La crise du recyclage  : doit-on recommencer à mettre nos Publisacs aux vidanges  ?

Recycler le papier ou le jeter ? « That is the question. »

Quand j’étais jeune, l’apparition des bacs bleus dans ma petite ville a causé toute une commotion. Moi et mes amis, tout brainwashés que nous étions par nos professeurs qui nous mettaient des idées dangereuses dans la tête comme « Il faut prendre soin de la planète » ou « On n’a pas des ressources à l’infini », étions extrêmement enthousiastes de voir le recyclage apparaître chez nous. Par contre, nos parents grognaient, marmonnant : « C’est pas vrai que je vais commencer à laver mes cannes de soupe aux tomates, anyway tu sais ben qu’ils vont toute crisser ça aux poubelles ». On roulait des yeux, mais si on se fie à la crise actuelle du papier de recyclage, peut-être que le temps va leur avoir donné raison, finalement.
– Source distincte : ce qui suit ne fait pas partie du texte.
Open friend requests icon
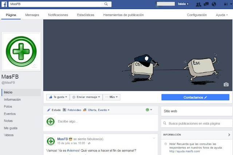233x155 pixels. [x=198, y=4]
Que se passe-t-il exactement ?

Comme pour à peu près tous nos ennuis économiques, le problème, c’est la Chine. Jusqu’à récemment, ils étaient nos plus gros acheteurs de papier recyclé. Sauf que la Chine a arrêté d’acheter notre papier, parce qu’il était de trop mauvaise qualité. Quand notre produit est trop cheap pour la Chine, on a un problème.

Il y a à peine un an, une tonne de papier recyclé se vendait 125 $. Maintenant ? Zéro dollar. Pas besoin de faire son MBA aux HEC pour comprendre qu’un commerce qui vend son produit à zéro dollar ne restera pas en affaires ben ben longtemps.
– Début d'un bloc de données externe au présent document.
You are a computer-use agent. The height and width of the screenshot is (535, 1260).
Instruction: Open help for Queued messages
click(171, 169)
La preuve que ça fait mal : le centre de tri de Montréal, le plus gros au Québec, perd 700 000 $ par mois. 700 000 piasses. Canadiennes. Même si je perdais 700 000 pesos mexicains, je pleurerais ma vie. Imaginez.

Et pendant ce temps-là, le contenu de nos bacs verts pourrit dans les centres de tri sans qu’on ait d’autres débouchés pour le réutiliser.

Faut-tu jeter notre papier dans les poubelles ?

Alors qu’est-ce qu’on fait avec notre papier ? Est-ce qu’on donne raison à nos oncles frustrés d’être obligés de sortir deux bacs différents, pis on sacre tout ça dans les poubelles ? On fait un feu de joie à la gloire des climatosceptiques avec nos circulaires pis nos vieilles copies du Lundi ou du magazine URBANIA (s’il vous plaît, non !!!)

Idéalement, il faudrait continuer à recycler. Parce qu’au-delà des graves impacts économiques de cette crise sur les centres de tri, les environnementalistes craignent une conséquence beaucoup plus sérieuse : que la population perde confiance envers le recyclage.

Il ne faut pas abandonner tout de suite : l’industrie cherche des solutions.

Quelles solutions ?

Évidemment, les propriétaires de centres de tri réclament l’aide du gouvernement pour les aider à passer au travers de cette crise difficile. Après tout, si on a trouvé des milliards pour Bombardier avec ses avions qui ne se vendent pas, on peut trouver quelques dollars pour le recyclage de Publisac.

Même la mairesse Valérie Plante a sollicité l’aide du gouvernement, pour éviter que les centres de tri ne puissent plus ramasser les matières recyclables et que les municipalités soient obligées d’envoyer tout ça aux sites d’enfouissement (plus communément appelés « la dompe »).

Mais comme le mentionnait le Front commun québécois pour une gestion écologique des déchets à La Presse, ce qu’il faut repenser, c’est la façon même dont on trie notre recyclage.

Jusqu’à maintenant, l’industrie du recyclage visait la quantité avant la qualité, donc ce n’était pas tellement grave qu’on sacre tout notre recyclage dans le même bac, qu’on jette ensemble la pinte de lait avec le journal, les cannes de soupe et la pellicule de plastique de notre emballage de tournevis qu’on est pas sûr si ça se recycle ou non.

Sauf que là, même la Chine trouve que notre méthode relax donne du papier dégueu. Ils ne veulent pas de morceaux de pots de yogourts dans leur papier journal, bon. Alors ce que le Front propose, c’est qu’on passe au tri à la source, c’est-à-dire qu’on ait tous à la maison un bac pour le métal, un bac pour le papier, et un bac pour le plastique, par exemple. Ainsi, le tri serait déjà fait et on pourrait fournir un papier de meilleure qualité.

Nos mononcles fâchés de devoir laver leurs cannes n’ont pas fini de sacrer.

PS : Si vous voulez VRAIMENT être écolos, vous pouvez également fabriquer votre propre papier recyclé. Il vous faut juste un bac d’eau, un tamis, et des standards pas trop élevés quant à la qualité de votre papier.